Written instruction A
Reproduce word for word the stretch of the ThermaCELL forum thread from "But I then discovered" through "that first time.".

Extracted text
I have had one for several years and it works great.


----------



## Oldstick

dawg2 said:


> You may have a bad one.  Send it back and thermacell will replace it.



+1 one on the great customer service.  They will replace it promptly.  I was having similar problems and emailed them and they replied very quickly and politely asking me to send it  back.

But I then discovered I just needed to screw the cartridge in TIGHT (not just snug) to get the gas to flow.  Maybe this got the unit broken in or maybe some cartridges are a little more finicky, but I haven't had this gas flow problem once since that first time.


----------



## ThermaCELL

*ThermaCELL Customer Support*

Hey All: My name is Josh and I work for ThermaCELL. I came upon this forum and these messages, so I wanted to reply to you all. We certainly stand behind our products and are happy to repair or replace any malfunctioning units that you have. 

Many times if you let the gas flow for two minutes before igniting this will ‘clean out’ the unit and fix the problem. We would urge you to try this on your ThermaCELLs first. If the units are still not working, please send it to: ThermaCELL, 26 Crosby Drive, Bedford MA 01730. Do not include any cartridges or repellent mats. Please fill out the return form (http://www.thermacell.com/sites/default/files/thermacell_return_repair_form.pdf) and include this in your package. Make sure you include your return address. We'll either fix your ThermaCELL and send it back, or send a new one ASAP. 

I apologize for the inconvenience and I want to stress that we value all customer feedback and that we stand behind our product. We look forward to getting you some working ThermaCELLs. 

Any questions or concerns - please private message me or email me at jsilvia@thermacell.net


----------



## Miguel Cervantes

ThermaCELL said:


> Hey All: My name is Josh and I work for ThermaCELL. I came upon this forum and these messages, so I wanted to reply to you all. We certainly stand behind our products and are happy to repair or replace any malfunctioning units that you have.
> 
> Many times if you let the gas flow for two minutes before igniting this will ‘clean out’ the unit and fix the problem. We would urge you to try this on your ThermaCELLs first. If the units are still not working, please send it to: ThermaCELL, 26 Crosby Drive, Bedford MA 01730. Do not include any cartridges or repellent mats. Please fill out the return form (http://www.thermacell.com/sites/default/files/thermacell_return_repair_form.pdf) and include this in your package. Make sure you include your return address. We'll either fix your ThermaCELL and send it back, or send a new one ASAP.
> 
> I apologize for the inconvenience and I want to stress that we value all customer feedback and that we stand behind our product. We look forward to getting you some working ThermaCELLs.
> 
> Any questions or concerns - please private message me or email me at jsilvia@thermacell.net



It just doesn't get any simpler or better than that.


----------



## Buck Nasty

ThermaCELL said:


> Hey All: My name is Josh and I work for ThermaCELL. I came upon this forum and these messages, so I wanted to reply to you all. We certainly stand behind our products and are happy to repair or replace any malfunctioning units that you have.

(Page and screen pointing data)
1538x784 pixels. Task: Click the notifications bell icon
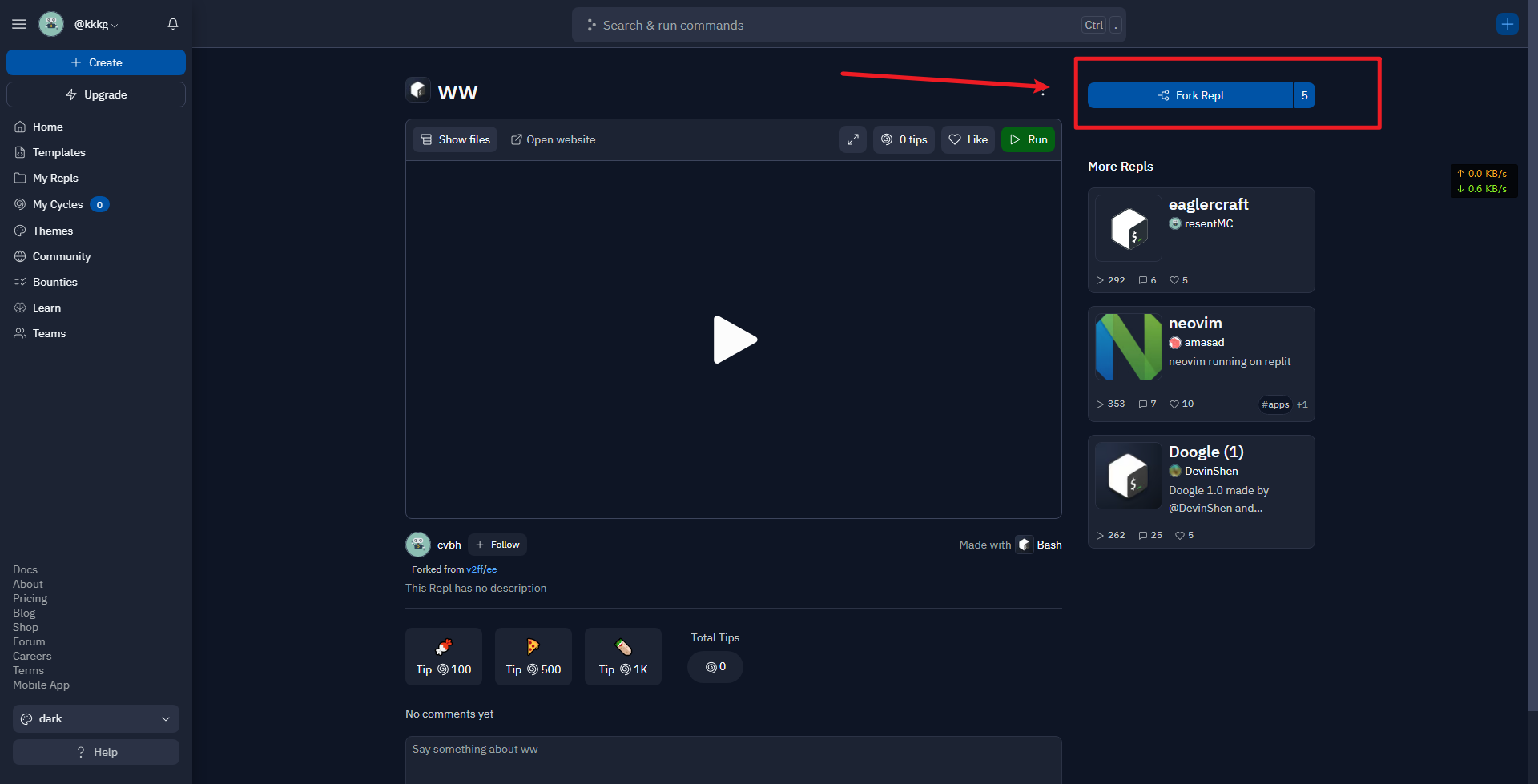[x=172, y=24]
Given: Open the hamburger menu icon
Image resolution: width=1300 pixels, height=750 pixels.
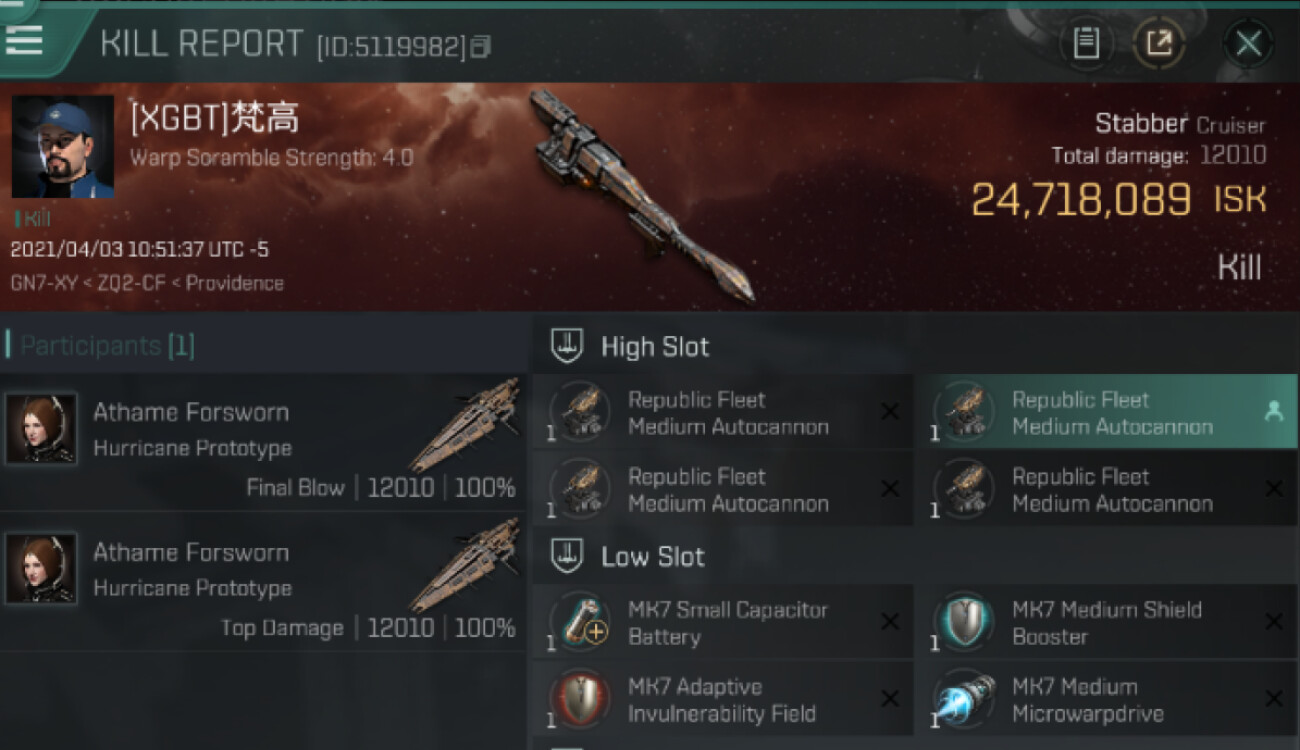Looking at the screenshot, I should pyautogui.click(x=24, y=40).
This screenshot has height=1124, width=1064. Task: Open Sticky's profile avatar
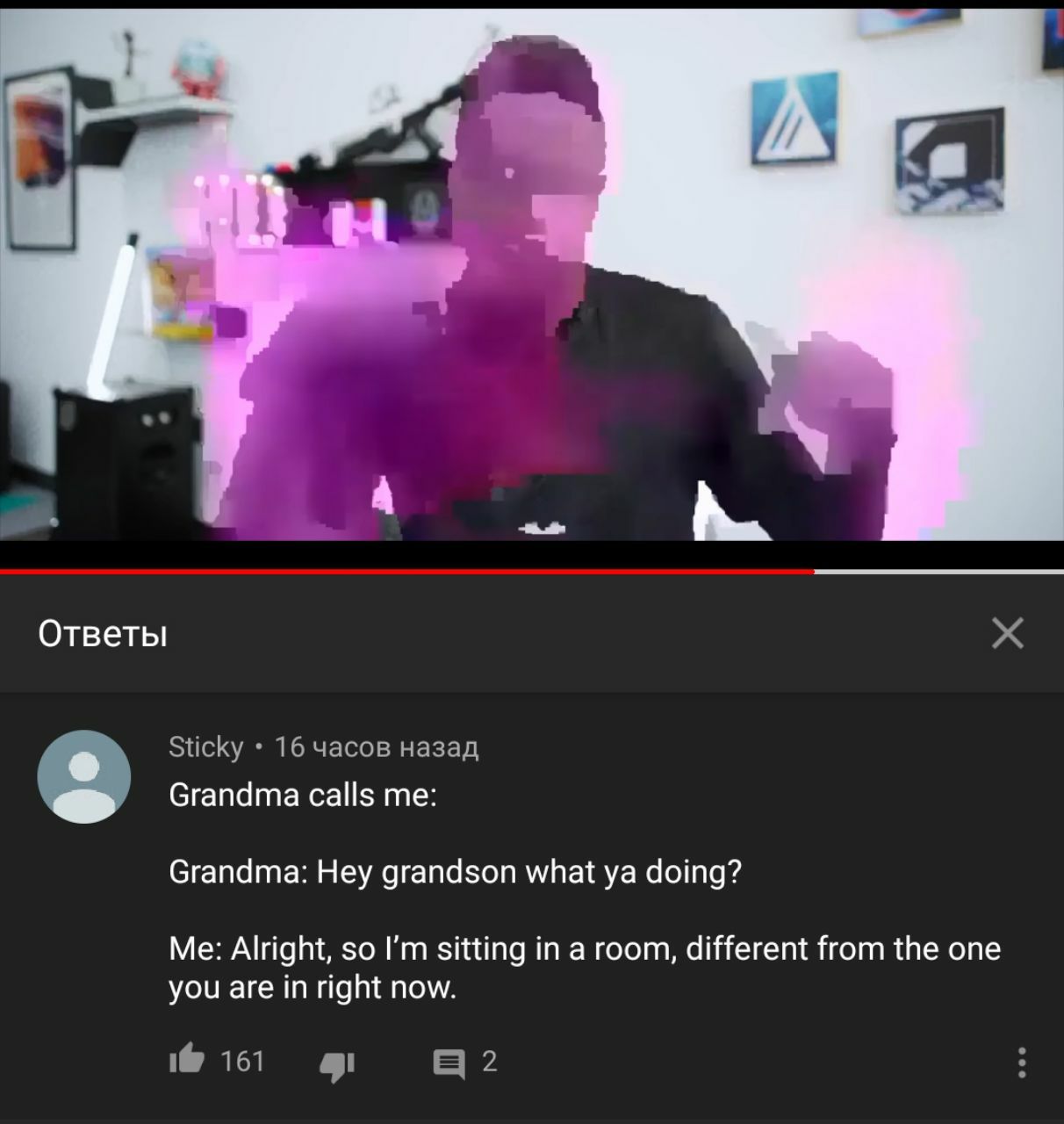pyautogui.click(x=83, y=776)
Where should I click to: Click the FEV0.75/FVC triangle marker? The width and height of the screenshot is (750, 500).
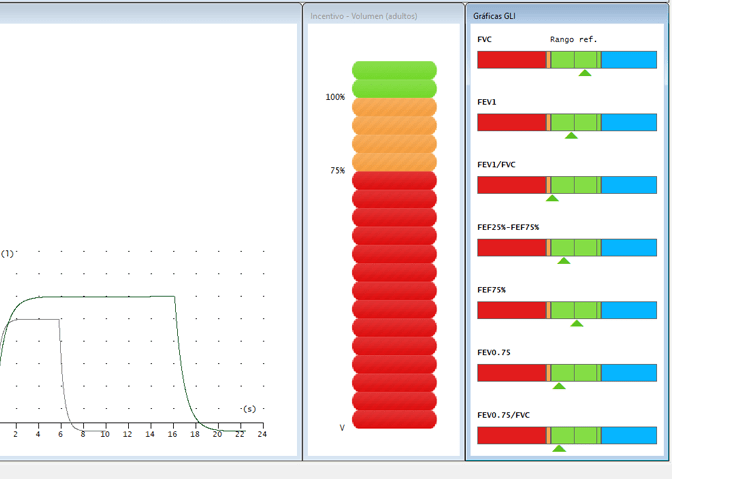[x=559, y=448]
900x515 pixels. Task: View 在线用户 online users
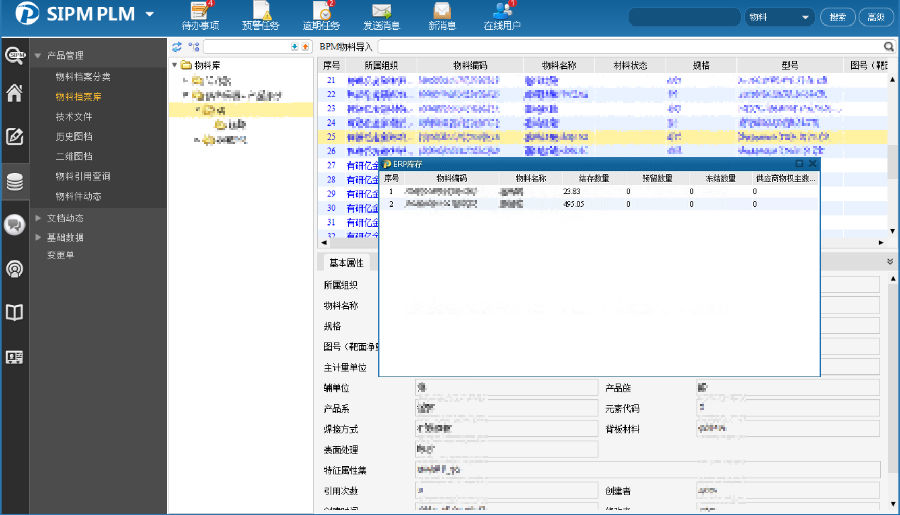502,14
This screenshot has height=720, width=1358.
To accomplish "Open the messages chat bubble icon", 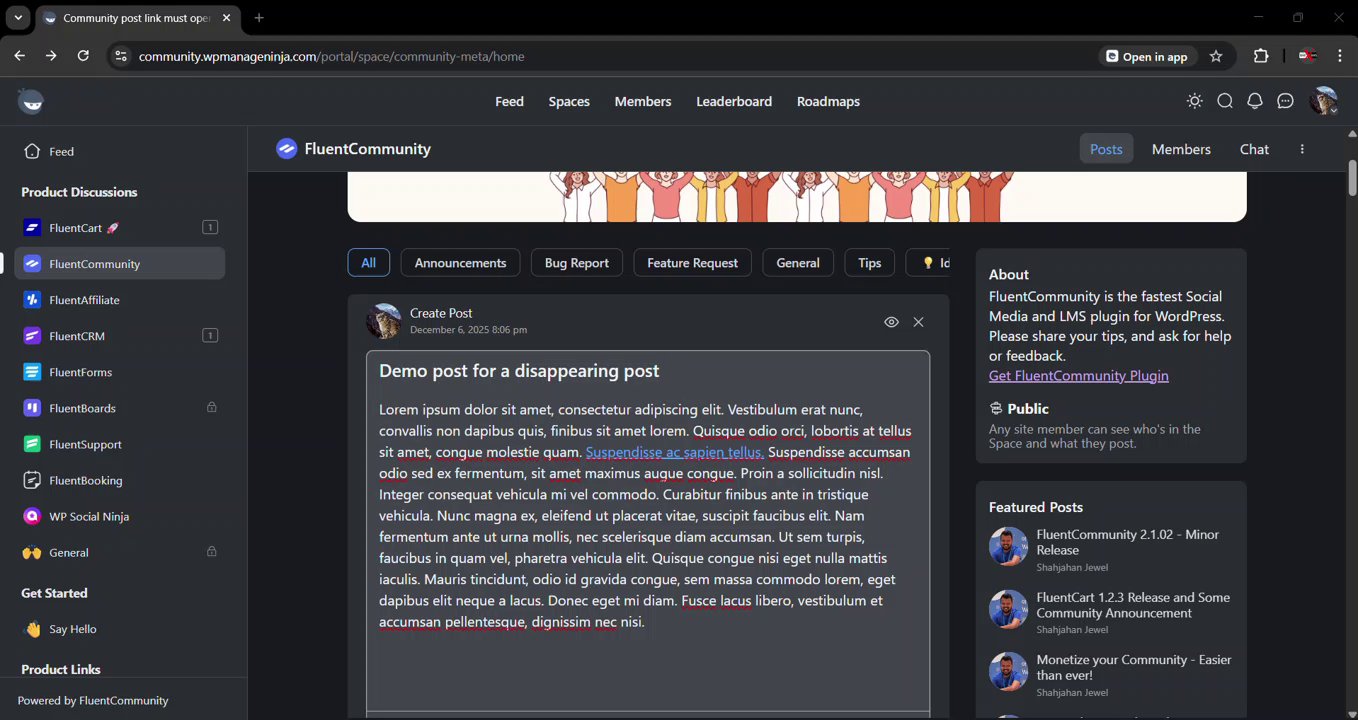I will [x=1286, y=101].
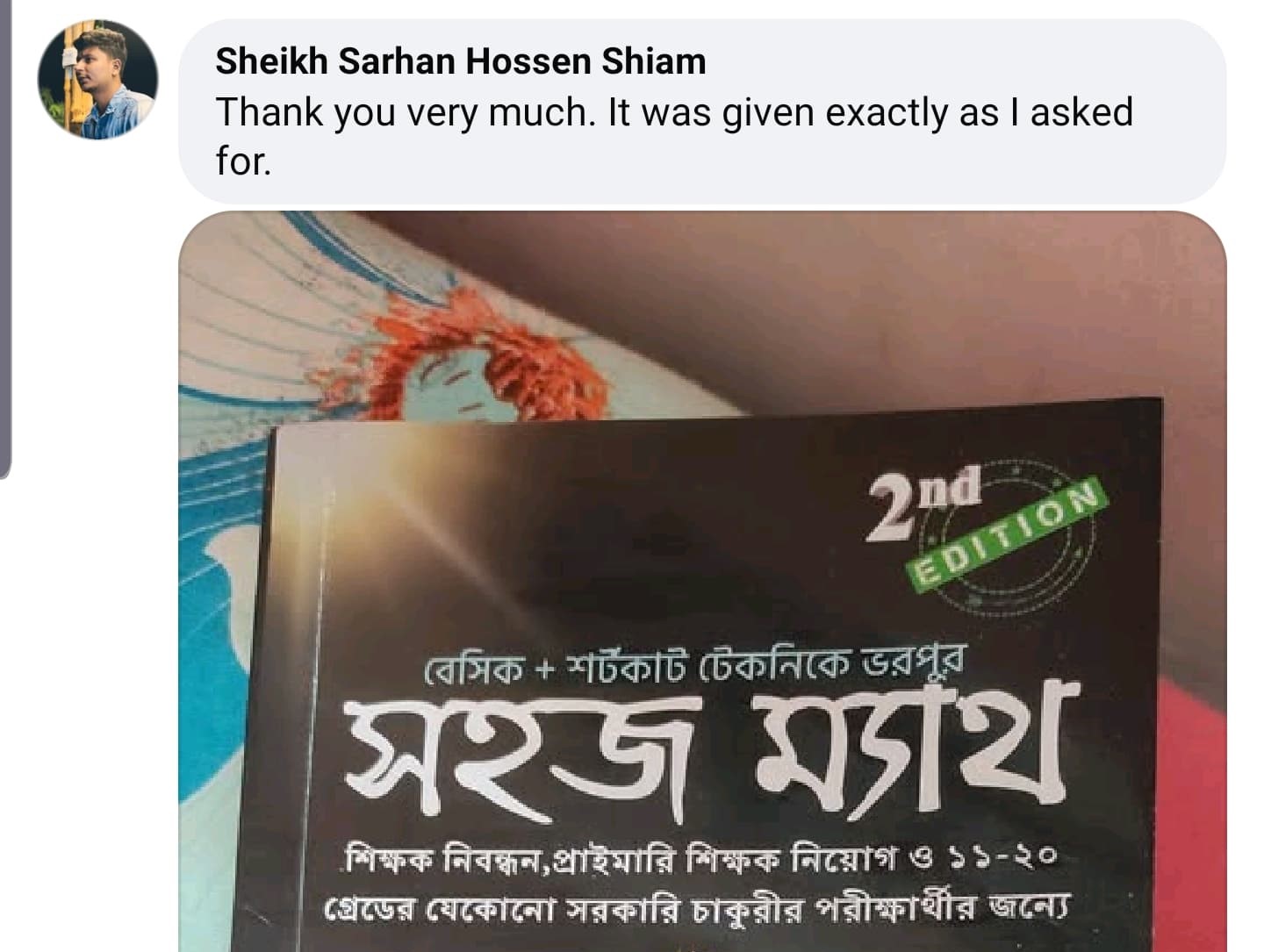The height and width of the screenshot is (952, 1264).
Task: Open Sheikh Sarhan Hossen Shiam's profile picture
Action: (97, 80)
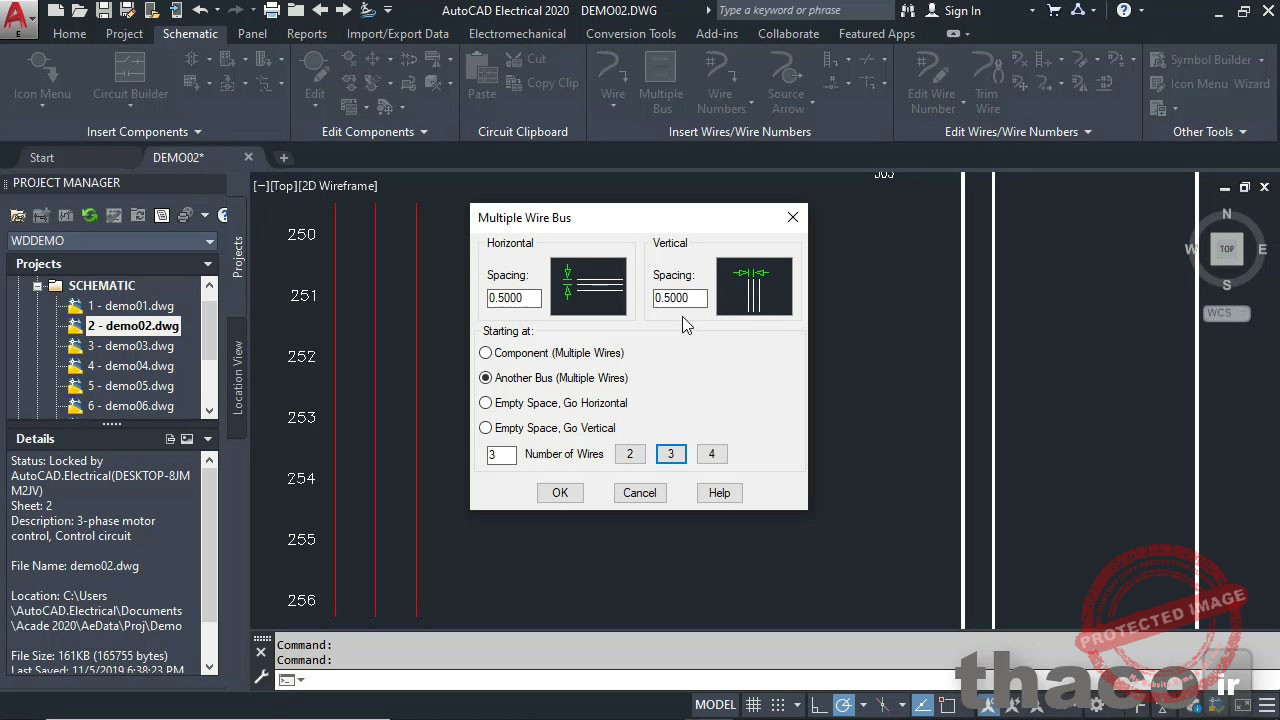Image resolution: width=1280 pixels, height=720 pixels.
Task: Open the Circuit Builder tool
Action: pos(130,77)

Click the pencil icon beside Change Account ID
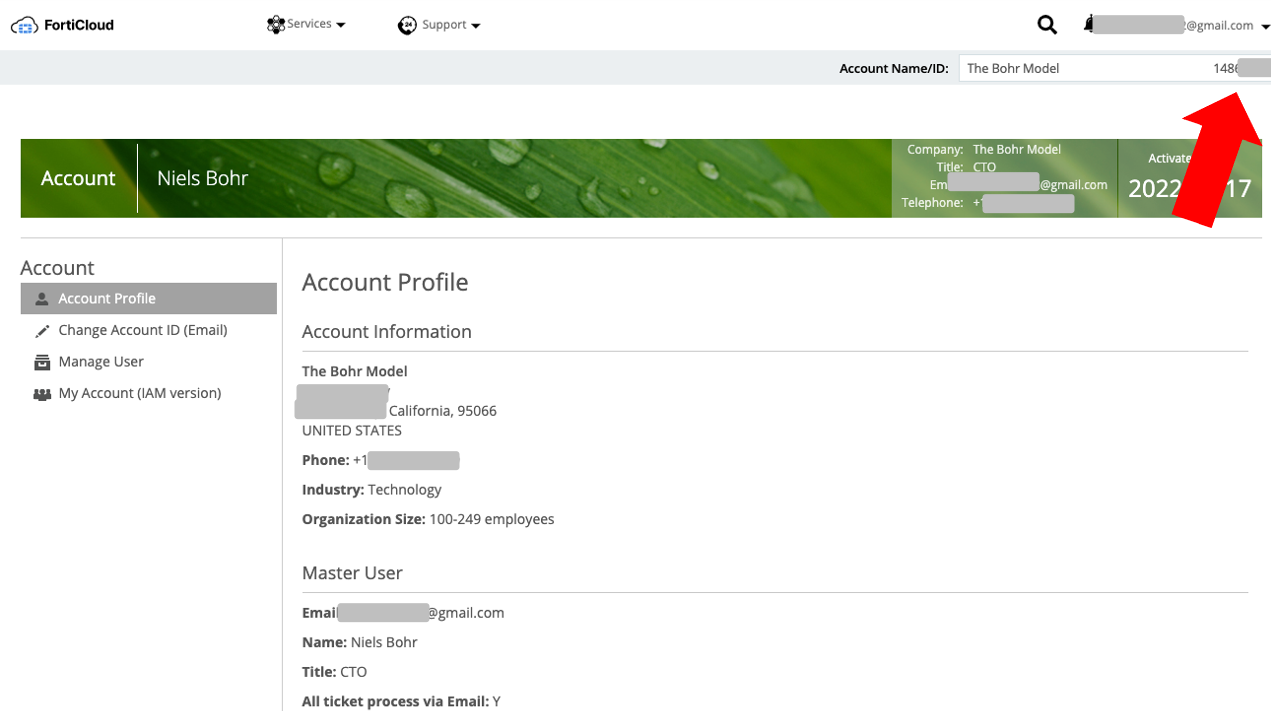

Written instruction B
Return every line of the entries that contains the string "This", treating case as significant.

Worked answer A
But I then discovered I just needed to screw the cartridge in TIGHT (not just snug) to get the gas to flow.  Maybe this got the unit broken in or maybe some cartridges are a little more finicky, but I haven't had this gas flow problem once since that first time.

Worked answer B
This screenshot has height=1124, width=1064. Task: Open Sticky's profile avatar
This screenshot has height=720, width=1358.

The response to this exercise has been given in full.